AIM OF THE TASK: The listing should be returned in its entirety, exactly as given.

RECORDS SHOWN:
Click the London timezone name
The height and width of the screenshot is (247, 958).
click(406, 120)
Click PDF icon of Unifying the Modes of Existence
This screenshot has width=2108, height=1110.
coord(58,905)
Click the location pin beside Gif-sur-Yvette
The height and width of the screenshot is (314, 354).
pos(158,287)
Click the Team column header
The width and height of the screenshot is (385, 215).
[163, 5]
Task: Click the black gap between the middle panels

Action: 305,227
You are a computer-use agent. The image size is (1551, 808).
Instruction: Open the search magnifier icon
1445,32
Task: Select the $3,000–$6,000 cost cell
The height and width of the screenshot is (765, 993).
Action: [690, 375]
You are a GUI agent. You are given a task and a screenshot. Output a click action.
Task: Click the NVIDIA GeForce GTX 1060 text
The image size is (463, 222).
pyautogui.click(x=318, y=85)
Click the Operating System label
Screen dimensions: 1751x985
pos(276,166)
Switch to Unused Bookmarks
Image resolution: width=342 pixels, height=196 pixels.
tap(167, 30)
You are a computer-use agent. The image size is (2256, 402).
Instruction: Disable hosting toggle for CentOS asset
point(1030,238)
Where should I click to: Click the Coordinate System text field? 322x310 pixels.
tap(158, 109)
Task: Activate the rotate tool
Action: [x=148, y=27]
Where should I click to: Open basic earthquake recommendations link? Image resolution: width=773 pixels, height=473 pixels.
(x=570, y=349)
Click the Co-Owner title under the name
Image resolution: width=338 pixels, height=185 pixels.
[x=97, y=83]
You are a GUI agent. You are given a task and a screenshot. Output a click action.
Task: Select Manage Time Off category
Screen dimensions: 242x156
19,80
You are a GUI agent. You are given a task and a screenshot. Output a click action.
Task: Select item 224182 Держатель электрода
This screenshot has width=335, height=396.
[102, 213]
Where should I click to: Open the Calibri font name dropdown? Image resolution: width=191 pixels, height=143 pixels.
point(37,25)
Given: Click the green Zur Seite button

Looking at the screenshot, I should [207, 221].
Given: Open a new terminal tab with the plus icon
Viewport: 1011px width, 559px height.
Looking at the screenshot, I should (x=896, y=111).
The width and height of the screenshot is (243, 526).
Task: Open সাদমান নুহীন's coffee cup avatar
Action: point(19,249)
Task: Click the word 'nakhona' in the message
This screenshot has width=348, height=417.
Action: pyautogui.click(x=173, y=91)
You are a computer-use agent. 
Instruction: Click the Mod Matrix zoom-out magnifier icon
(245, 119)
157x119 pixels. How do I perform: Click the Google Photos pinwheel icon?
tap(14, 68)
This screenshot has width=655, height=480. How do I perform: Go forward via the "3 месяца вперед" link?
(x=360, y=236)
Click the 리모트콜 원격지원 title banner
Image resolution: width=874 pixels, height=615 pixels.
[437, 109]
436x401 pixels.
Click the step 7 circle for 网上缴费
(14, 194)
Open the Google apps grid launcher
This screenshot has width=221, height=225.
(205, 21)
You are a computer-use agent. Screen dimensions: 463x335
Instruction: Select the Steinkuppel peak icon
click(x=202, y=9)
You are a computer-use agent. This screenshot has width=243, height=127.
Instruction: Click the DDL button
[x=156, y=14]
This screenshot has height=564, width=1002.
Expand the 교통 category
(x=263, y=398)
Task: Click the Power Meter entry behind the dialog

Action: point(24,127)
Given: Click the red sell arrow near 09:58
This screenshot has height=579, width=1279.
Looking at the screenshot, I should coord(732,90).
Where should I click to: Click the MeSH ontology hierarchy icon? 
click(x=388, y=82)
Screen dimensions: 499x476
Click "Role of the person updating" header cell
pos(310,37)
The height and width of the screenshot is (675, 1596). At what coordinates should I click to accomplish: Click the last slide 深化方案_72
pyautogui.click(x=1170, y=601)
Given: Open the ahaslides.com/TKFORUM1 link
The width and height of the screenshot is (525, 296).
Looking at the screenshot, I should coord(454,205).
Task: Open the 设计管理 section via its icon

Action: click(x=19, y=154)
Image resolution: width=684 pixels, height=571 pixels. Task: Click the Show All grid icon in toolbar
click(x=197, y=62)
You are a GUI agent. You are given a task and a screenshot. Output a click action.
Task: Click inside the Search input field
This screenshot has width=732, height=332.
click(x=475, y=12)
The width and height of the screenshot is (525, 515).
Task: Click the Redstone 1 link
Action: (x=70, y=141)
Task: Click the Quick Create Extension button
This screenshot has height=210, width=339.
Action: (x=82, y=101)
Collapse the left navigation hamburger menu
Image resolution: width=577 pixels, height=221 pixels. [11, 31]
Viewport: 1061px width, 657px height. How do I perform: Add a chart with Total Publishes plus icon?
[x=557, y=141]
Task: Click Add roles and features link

OUTPUT:
Click the London timezone name
The height and width of the screenshot is (247, 958).
click(406, 120)
Click PDF icon of Unifying the Modes of Existence
This screenshot has width=2108, height=1110.
coord(58,905)
Click the location pin beside Gif-sur-Yvette
The height and width of the screenshot is (314, 354).
pos(158,287)
Click the Team column header
The width and height of the screenshot is (385, 215).
[163, 5]
Task: Click the black gap between the middle panels

Action: 305,227
You are a computer-use agent. The image size is (1551, 808).
Instruction: Open the search magnifier icon
1445,32
Task: Select the $3,000–$6,000 cost cell
The height and width of the screenshot is (765, 993).
Action: [690, 375]
You are a GUI agent. You are given a task and a screenshot. Output a click action.
Task: Click the NVIDIA GeForce GTX 1060 text
The image size is (463, 222).
pyautogui.click(x=318, y=85)
Click the Operating System label
Screen dimensions: 1751x985
pos(276,166)
Switch to Unused Bookmarks
Image resolution: width=342 pixels, height=196 pixels.
tap(167, 30)
You are a computer-use agent. The image size is (2256, 402).
Instruction: Disable hosting toggle for CentOS asset
point(1030,238)
Where should I click to: Click the Coordinate System text field? 322x310 pixels.
tap(158, 109)
Task: Activate the rotate tool
Action: [x=148, y=27]
Where should I click to: Open basic earthquake recommendations link? Image resolution: width=773 pixels, height=473 pixels.
(x=570, y=349)
Click the Co-Owner title under the name
Image resolution: width=338 pixels, height=185 pixels.
[x=97, y=83]
You are a GUI agent. You are given a task and a screenshot. Output a click action.
Task: Select Manage Time Off category
Screen dimensions: 242x156
19,80
You are a GUI agent. You are given a task and a screenshot. Output a click action.
Task: Select item 224182 Держатель электрода
This screenshot has width=335, height=396.
[102, 213]
Where should I click to: Open the Calibri font name dropdown? Image resolution: width=191 pixels, height=143 pixels.
point(37,25)
Given: Click the green Zur Seite button

Looking at the screenshot, I should [207, 221].
Given: Open a new terminal tab with the plus icon
Viewport: 1011px width, 559px height.
Looking at the screenshot, I should (x=896, y=111).
The width and height of the screenshot is (243, 526).
Task: Open সাদমান নুহীন's coffee cup avatar
Action: point(19,249)
Task: Click the word 'nakhona' in the message
This screenshot has width=348, height=417.
Action: pyautogui.click(x=173, y=91)
You are a computer-use agent. 
Instruction: Click the Mod Matrix zoom-out magnifier icon
(245, 119)
157x119 pixels. How do I perform: Click the Google Photos pinwheel icon?
tap(14, 68)
This screenshot has width=655, height=480. How do I perform: Go forward via the "3 месяца вперед" link?
(x=360, y=236)
Click the 리모트콜 원격지원 title banner
Image resolution: width=874 pixels, height=615 pixels.
[437, 109]
436x401 pixels.
Click the step 7 circle for 网上缴费
(14, 194)
Open the Google apps grid launcher
This screenshot has width=221, height=225.
(205, 21)
You are a computer-use agent. Screen dimensions: 463x335
Instruction: Select the Steinkuppel peak icon
click(x=202, y=9)
You are a computer-use agent. This screenshot has width=243, height=127.
Instruction: Click the DDL button
[x=156, y=14]
This screenshot has height=564, width=1002.
Expand the 교통 category
(x=263, y=398)
Task: Click the Power Meter entry behind the dialog

Action: point(24,127)
Given: Click the red sell arrow near 09:58
This screenshot has height=579, width=1279.
Looking at the screenshot, I should coord(732,90).
Where should I click to: Click the MeSH ontology hierarchy icon? 
click(x=388, y=82)
Screen dimensions: 499x476
Click "Role of the person updating" header cell
pos(310,37)
The height and width of the screenshot is (675, 1596). At what coordinates should I click to accomplish: Click the last slide 深化方案_72
pyautogui.click(x=1170, y=601)
Given: Open the ahaslides.com/TKFORUM1 link
The width and height of the screenshot is (525, 296).
Looking at the screenshot, I should coord(454,205).
Task: Open the 设计管理 section via its icon

Action: click(x=19, y=154)
Image resolution: width=684 pixels, height=571 pixels. Task: Click the Show All grid icon in toolbar
click(x=197, y=62)
You are a GUI agent. You are given a task and a screenshot. Output a click action.
Task: Click inside the Search input field
This screenshot has width=732, height=332.
click(x=475, y=12)
The width and height of the screenshot is (525, 515).
Task: Click the Redstone 1 link
Action: (x=70, y=141)
Task: Click the Quick Create Extension button
This screenshot has height=210, width=339.
Action: (x=82, y=101)
Collapse the left navigation hamburger menu
Image resolution: width=577 pixels, height=221 pixels. [11, 31]
Viewport: 1061px width, 657px height. How do I perform: Add a chart with Total Publishes plus icon?
[x=557, y=141]
Task: Click Add roles and features link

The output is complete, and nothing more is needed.